I strongly disagree. Compilers have traditionally required all source
input to have a particular encoding, usually the system's "native"
character encoding, and it works well. However, if the compiler chooses
a flavor of Unicode (e.g., UTF-8) as its source encoding, then it should
implement the Unicode standard correctly, which (IIRC) includes the
requirement that you handle various normal and non-normal forms
gracefully.
> So therefore I can't see how you can conclude that adopting a standard
> encoding specification for text (or any data of any type for that
> matter) accomplishes anything other than preventing that programming
> language from being able to access and manipulate data stored in other
> formats, which you seem to have recognized the necessity for?
Huh? I don't recall insisting that compilers *must* recognize only a
single source encoding. Indeed, I've suggested ways to portably specify
the input encoding in source code (in XML style). However, I also think
the traditional "only recognize one source encoding" compilers are also
fine. In other words, flexible source encoding is a desirable but
optional feature.
But again, if you choose a flavor of Unicode for your sources, then you
should be prepared to handle the many normal and non-normal forms of
Unicode graphemes.
> I don't believe that scheme's intent was to be restricted to only
> being able to natively access and process text, much less only text
> encoded in any particular format, do you?
No. But it sounds like you *think* I do. Again, it sounds like you have
an axe to grind and are reading too much into my words.
> (I honestly think you're viewing scheme and it's potential
> applicability within the broader computing industry, and it's
> corresponding practical requirements too narrowly, with no disrespect
> intended.
I have no idea where you got this impression.

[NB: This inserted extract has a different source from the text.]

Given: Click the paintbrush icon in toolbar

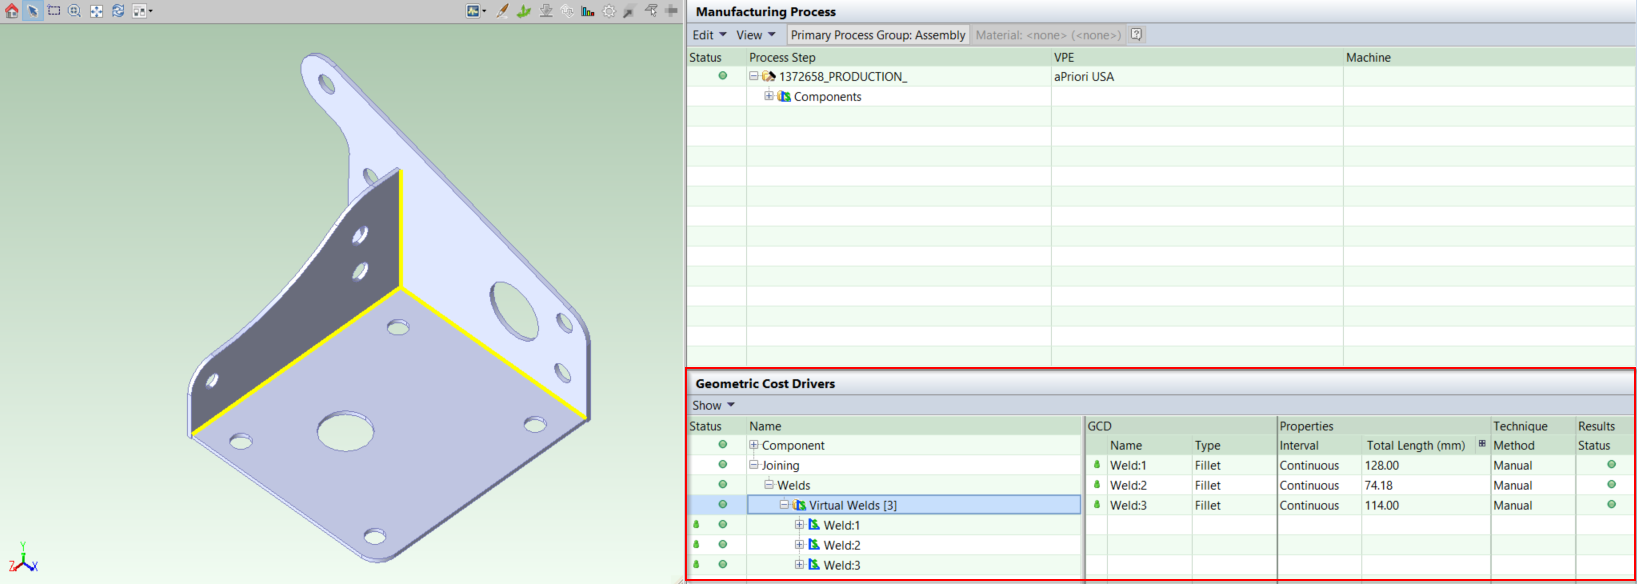Looking at the screenshot, I should coord(502,11).
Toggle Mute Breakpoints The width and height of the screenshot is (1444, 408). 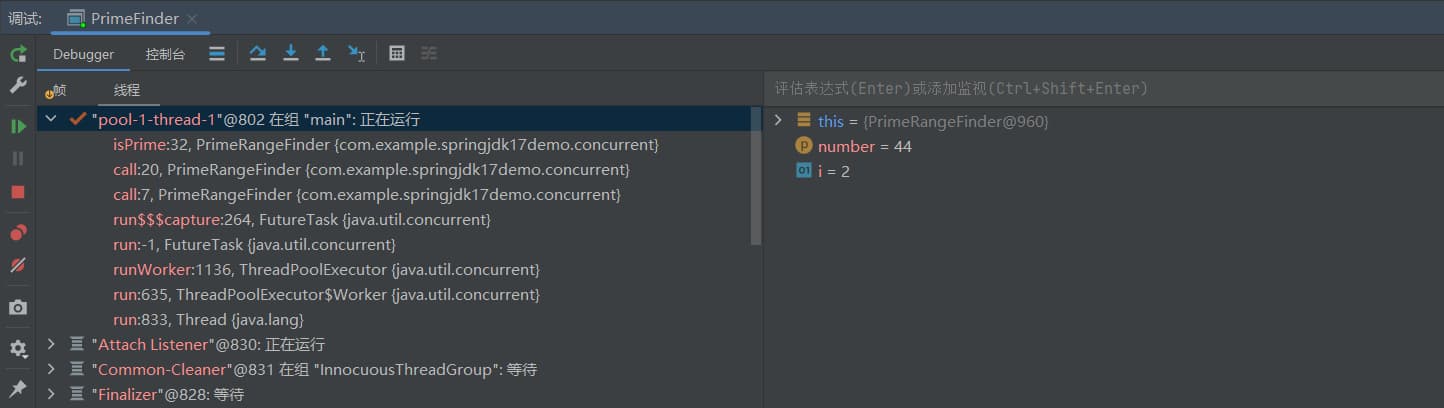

> Maybe I'm missing the boat, but from the best I can tell, all
> discussions seem to be leading to the erroneous presumption that it's
> adequate for scheme to restrict itself to exclusively processing data
> originating, and destined as Unicode encoded text, which would be most
> unfortunate.)
And I've spoken out vehemently *against* this on comp.lang.scheme.
--
Bradd W. Szonye
http://www.szonye.com/bradd